When I got back to the table, my lab partners were just beginning the sampling process of a new pitcher -- for further qualitative analysis one would assume. Biologist may be able to draw a graph based on a single point, but chemists (like us) needed lots of data points. Physists on the other hand know all the formulas. Give them one data point and they can extrapolate the rest of the graph.
After a brief, but enthusiastic on my part, exposition concerning my recent leap of understanding into the history of water molecules my former friends looked at me as if I had just crawled out from under a rather scummy and ill-kempt rock rather than just returned from a rather scummy and ill-kempt restroom.
It was many months later that the full implication of my lab-mates' responses became clear to me. No one wanted to confront the fact that every glass of water that one drank contained molecules of H2O that have been through countless millions of kidneys and bladders. Oh, I can hear the scientific-realists now, saying "Yes, but the water molecules get cleaned-up by sand-filtration and the evaporative rain process". Well, if that's true why can't we all became virgins again by a good shower and move to a new town?
Nature is the ultimate recycler. Did you know that nature is still using the same formula for water that it has been using since... maybe even clear back to just a few days after the most recent big bang? Recent big bang? It's a bitch isn't it? Even the big bang was made from previously used parts. Universes - Second Hand & New-to-You - Easy terms.
And this thing about the Frankenstein monster being made from the dead flesh of many different people? Have you ever wonders where exactly in your anatomy the steak and potatoes from last night went to?

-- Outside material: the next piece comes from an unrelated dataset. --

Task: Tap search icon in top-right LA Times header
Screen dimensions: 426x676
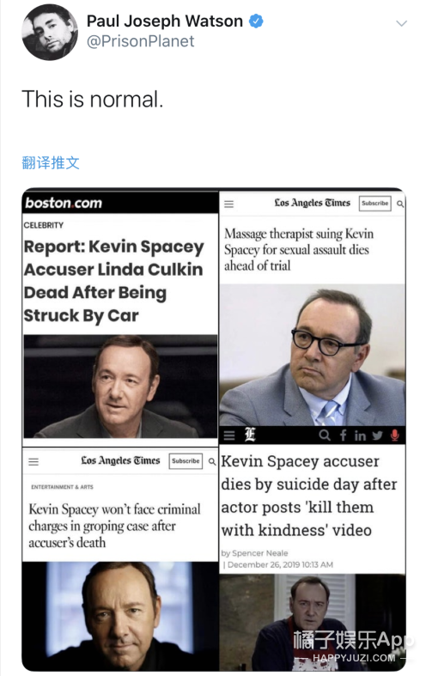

I know these are groady thoughts and not exactly scientific -- i.e. there is some emotional content. Still, all in all, it might be better to hold within ones collected consciousness just a small remembrance of ones place in the massive scheme of things. We are not the first and we won't be the last to use the atoms and molecules that make up the lump of hamburger called "me". We are renters in every sense of the word. And don't give me that "we like to buy rather than rent so that we can build up a little equity in the house." Who you going to sell to and where you going to move if they buy?